The court therefore entered an order declaring that the automatic stay does not apply to the pending district-court action and denied stay relief as unnecessary.
Commentary:
This is a sobering but unsurprising opinion, and one that bankruptcy lawyers in North Carolina need to have firmly on their radar.
The takeaway is simple and harsh: federal criminal restitution liens are nuclear-grade collection devices. Once they attach, they behave much like federal tax liens—and the MVRA makes explicit that Congress intended exactly that result. Entireties law, § 541 estate-vesting arguments, and the automatic stay all yield to the “notwithstanding any other Federal law” language of § 3613.
What makes Sinclair particularly painful is that the debtor herself was not the criminal wrongdoer. Yet the court correctly recognized that allowing a restitution debtor to neutralize enforcement simply by transferring property to a spouse—or by the spouse filing bankruptcy—would “eviscerate” the statute. Bankruptcy is powerful, but it is not a safe harbor from criminal restitution.
For consumer practitioners, this case is a reminder to ask hard questions early: Is there criminal restitution?

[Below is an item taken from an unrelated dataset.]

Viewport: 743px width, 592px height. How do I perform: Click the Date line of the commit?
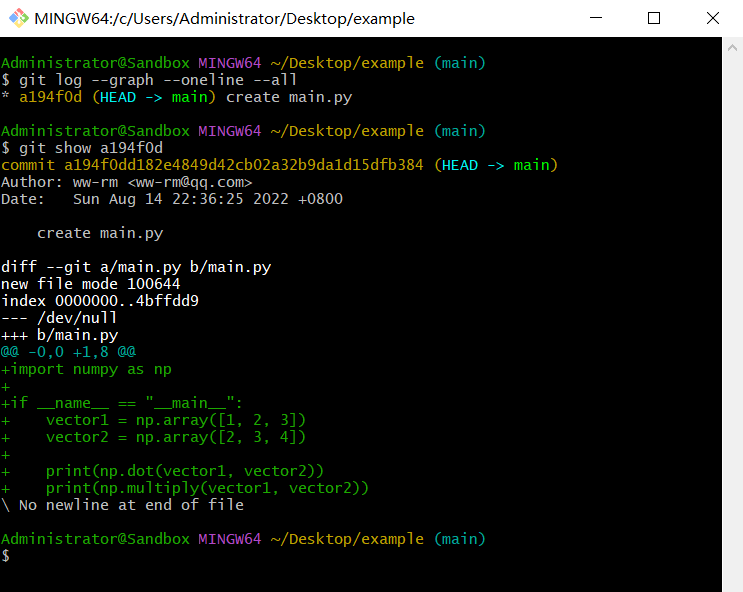click(x=172, y=199)
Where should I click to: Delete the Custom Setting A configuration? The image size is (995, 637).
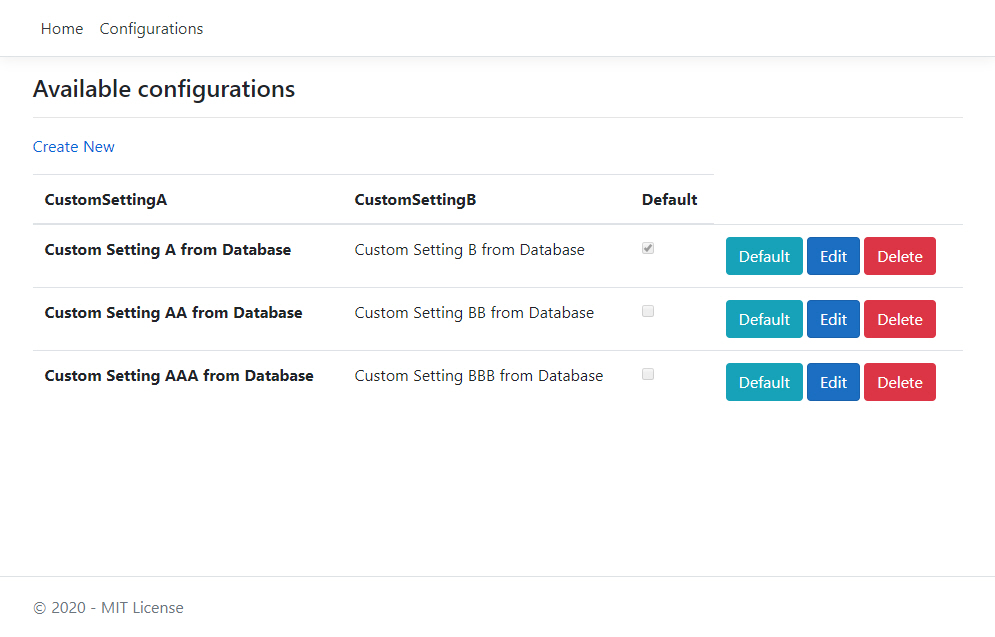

Has a lien attached? When did it attach? And does the client understand that Chapter 13 cannot stop a forced sale when the United States is enforcing a restitution judgment tied to a spouse’s prior property interest?
For debtors, the result feels brutal. For Congress, it is exactly what was intended. And for the rest of us, Sinclair reinforces that when bankruptcy law collides with federal criminal enforcement, bankruptcy usually loses.